This was an insanely intense time… with a film crew from Canada, we did the last-minute push to get the Microship ready for its first-ever launch, at the Sea Kayak Symposium in Port Townsend. Like trade-show deadlines, this had a galvanizing effect, compounded by being on camera. The piece opens with a wonderful video 3.5-minute demo done by Picture This Productions… using footage gathered during their visit with us during this crazy week, produced with the idea of selling a weekly feature called TECHNOMADS

Microship Status #126
Steven K. Roberts
Camano Island, Washington 
October 2, 1998

“While engine development has fallen behind schedule, we are confident that we will have the unit delivered before the aircraft’s first flight.”

inexact recall of a real memo (passed along by Bob Stuart)

First Microship Launch!

Ah, now this is more like it. After an interminable epoch of being the Nomadic Research Labs facilities manager, it is nothing short of exhilarating to return to the Microship project… especially with the recent thrill of the first-ever test launch of the boat. We’ve been fantasizing about this for well over a year.

The mad push began about a month ago — you may recall my offhand mention in Issue #125 that I’d be speaking at the West Coast Sea Kayak Symposium and planned to sail there. As in any industry where trade-show dates drive the development process, this became such a focused deadline for nautical functionality that an acronym was born to label all things that could wait: APT (After Port Townsend).

Parts were ordered; machining jobs specified; and lists written (then trimmed to reflect reality). What projects were absolutely essential to take the Microship on water for the first time, and of those, which would yield permanent fixtures and which would be test-only? With the daggerboard trunk cast in glass, for example, the only knobs left to twiddle for helm balance were board length and rudder placement; we elected to kluge a non-retractable test rudder controlled by awkward bridle-tugging rather than spend a month refining the hydraulics and kickup system for a real one that might end up in the wrong place. On the other hand, the adjustable seat, pedal drive system, rigging, furler, and console cowling would involve a huge amount of work whether we did them right or not… so we elected to go ahead and do them right. At this point, we kicked into high gear and maintained hacker’s hours for the next three weeks (with a few all-nighters thrown in for massive fiberglass layups and time-critical projects).

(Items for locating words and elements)
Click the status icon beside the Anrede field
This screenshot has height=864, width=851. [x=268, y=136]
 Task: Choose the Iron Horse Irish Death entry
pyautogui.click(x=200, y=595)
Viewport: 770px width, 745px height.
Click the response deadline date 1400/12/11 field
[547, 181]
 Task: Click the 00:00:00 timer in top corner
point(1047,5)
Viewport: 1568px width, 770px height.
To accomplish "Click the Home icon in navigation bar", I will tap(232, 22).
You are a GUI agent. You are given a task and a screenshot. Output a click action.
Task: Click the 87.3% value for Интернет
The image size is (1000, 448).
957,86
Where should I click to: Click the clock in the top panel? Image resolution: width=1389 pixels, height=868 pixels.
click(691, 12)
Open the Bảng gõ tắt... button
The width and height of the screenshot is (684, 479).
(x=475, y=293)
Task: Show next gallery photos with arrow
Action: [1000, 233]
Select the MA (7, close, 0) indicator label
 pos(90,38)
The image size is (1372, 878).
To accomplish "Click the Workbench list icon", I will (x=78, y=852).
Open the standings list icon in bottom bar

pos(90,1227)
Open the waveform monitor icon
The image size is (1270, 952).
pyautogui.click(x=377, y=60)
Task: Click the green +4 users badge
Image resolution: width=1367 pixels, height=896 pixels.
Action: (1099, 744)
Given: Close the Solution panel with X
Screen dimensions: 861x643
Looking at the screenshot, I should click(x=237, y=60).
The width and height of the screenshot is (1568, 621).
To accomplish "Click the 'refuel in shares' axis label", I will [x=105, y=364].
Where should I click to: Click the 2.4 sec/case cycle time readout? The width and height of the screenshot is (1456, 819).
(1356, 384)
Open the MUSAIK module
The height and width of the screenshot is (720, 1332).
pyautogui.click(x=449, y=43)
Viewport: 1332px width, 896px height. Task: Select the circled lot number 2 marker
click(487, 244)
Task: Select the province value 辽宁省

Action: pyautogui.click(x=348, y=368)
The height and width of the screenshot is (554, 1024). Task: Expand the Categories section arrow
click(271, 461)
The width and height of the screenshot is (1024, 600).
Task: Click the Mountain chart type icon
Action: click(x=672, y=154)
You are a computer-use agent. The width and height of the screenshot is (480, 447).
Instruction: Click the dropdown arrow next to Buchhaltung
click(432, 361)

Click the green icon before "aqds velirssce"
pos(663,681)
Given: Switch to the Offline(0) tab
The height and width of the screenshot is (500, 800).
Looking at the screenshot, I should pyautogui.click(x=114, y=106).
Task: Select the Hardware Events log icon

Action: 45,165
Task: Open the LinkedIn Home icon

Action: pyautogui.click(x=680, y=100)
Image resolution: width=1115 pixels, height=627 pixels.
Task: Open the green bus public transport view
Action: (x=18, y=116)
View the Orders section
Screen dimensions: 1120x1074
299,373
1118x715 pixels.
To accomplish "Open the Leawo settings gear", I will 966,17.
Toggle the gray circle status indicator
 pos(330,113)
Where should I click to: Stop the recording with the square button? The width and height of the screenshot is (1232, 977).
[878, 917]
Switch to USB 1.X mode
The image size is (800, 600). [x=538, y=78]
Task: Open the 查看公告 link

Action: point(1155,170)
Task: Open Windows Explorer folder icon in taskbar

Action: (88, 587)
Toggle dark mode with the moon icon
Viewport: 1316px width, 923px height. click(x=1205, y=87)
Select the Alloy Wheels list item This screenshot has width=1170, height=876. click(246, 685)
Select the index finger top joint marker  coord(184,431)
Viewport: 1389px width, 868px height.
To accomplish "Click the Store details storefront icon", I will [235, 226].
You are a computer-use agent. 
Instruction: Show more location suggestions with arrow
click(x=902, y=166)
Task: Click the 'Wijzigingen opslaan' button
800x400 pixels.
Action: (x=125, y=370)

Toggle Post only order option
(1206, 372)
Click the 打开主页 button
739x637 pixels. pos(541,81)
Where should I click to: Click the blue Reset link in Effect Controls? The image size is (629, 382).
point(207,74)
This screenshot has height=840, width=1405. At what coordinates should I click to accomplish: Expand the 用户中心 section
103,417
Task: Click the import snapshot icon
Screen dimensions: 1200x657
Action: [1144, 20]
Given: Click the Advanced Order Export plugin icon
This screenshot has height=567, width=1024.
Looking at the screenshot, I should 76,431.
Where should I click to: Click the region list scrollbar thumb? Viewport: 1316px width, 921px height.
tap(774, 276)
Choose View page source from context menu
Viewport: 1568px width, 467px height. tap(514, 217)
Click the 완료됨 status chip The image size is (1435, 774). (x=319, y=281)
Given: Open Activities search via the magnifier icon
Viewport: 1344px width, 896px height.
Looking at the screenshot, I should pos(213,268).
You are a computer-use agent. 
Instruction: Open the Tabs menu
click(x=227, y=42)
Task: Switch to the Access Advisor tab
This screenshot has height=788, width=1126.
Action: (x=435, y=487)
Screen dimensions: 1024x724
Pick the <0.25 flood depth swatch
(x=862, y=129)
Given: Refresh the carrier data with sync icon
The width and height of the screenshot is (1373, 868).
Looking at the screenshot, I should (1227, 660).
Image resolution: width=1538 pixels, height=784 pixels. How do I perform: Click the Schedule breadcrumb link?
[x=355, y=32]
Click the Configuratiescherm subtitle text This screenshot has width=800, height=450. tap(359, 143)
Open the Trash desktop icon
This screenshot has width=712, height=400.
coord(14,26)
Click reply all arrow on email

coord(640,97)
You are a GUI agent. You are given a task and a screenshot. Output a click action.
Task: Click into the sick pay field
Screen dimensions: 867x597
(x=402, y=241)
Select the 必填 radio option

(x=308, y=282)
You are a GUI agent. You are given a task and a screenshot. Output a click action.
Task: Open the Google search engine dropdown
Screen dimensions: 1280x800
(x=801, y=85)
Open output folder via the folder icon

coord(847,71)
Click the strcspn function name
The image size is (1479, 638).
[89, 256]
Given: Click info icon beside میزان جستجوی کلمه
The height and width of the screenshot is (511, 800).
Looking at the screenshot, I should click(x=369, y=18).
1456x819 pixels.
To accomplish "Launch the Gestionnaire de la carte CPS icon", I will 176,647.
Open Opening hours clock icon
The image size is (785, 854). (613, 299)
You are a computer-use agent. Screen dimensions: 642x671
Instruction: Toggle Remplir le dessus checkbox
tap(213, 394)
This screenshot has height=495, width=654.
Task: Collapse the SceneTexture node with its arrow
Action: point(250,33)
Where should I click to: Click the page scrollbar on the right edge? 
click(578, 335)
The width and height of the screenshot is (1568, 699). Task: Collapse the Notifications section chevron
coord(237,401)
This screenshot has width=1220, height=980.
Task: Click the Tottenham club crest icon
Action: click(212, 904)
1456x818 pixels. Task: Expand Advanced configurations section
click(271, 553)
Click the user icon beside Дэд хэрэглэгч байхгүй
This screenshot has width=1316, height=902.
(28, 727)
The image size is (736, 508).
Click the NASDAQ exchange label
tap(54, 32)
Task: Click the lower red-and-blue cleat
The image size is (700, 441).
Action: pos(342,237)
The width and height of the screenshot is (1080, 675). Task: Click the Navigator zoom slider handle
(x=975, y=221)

# Given instruction A
Reproduce the passage of the Microship status report starting with "inexact recall of" and going on through "(After Port Townsend).".
# Given instruction B
In the Microship status report, what does the acronym APT stand for?

# Complete response A
inexact recall of a real memo (passed along by Bob Stuart)

First Microship Launch!

Ah, now this is more like it. After an interminable epoch of being the Nomadic Research Labs facilities manager, it is nothing short of exhilarating to return to the Microship project… especially with the recent thrill of the first-ever test launch of the boat. We’ve been fantasizing about this for well over a year.

The mad push began about a month ago — you may recall my offhand mention in Issue #125 that I’d be speaking at the West Coast Sea Kayak Symposium and planned to sail there. As in any industry where trade-show dates drive the development process, this became such a focused deadline for nautical functionality that an acronym was born to label all things that could wait: APT (After Port Townsend).

# Complete response B
After Port Townsend.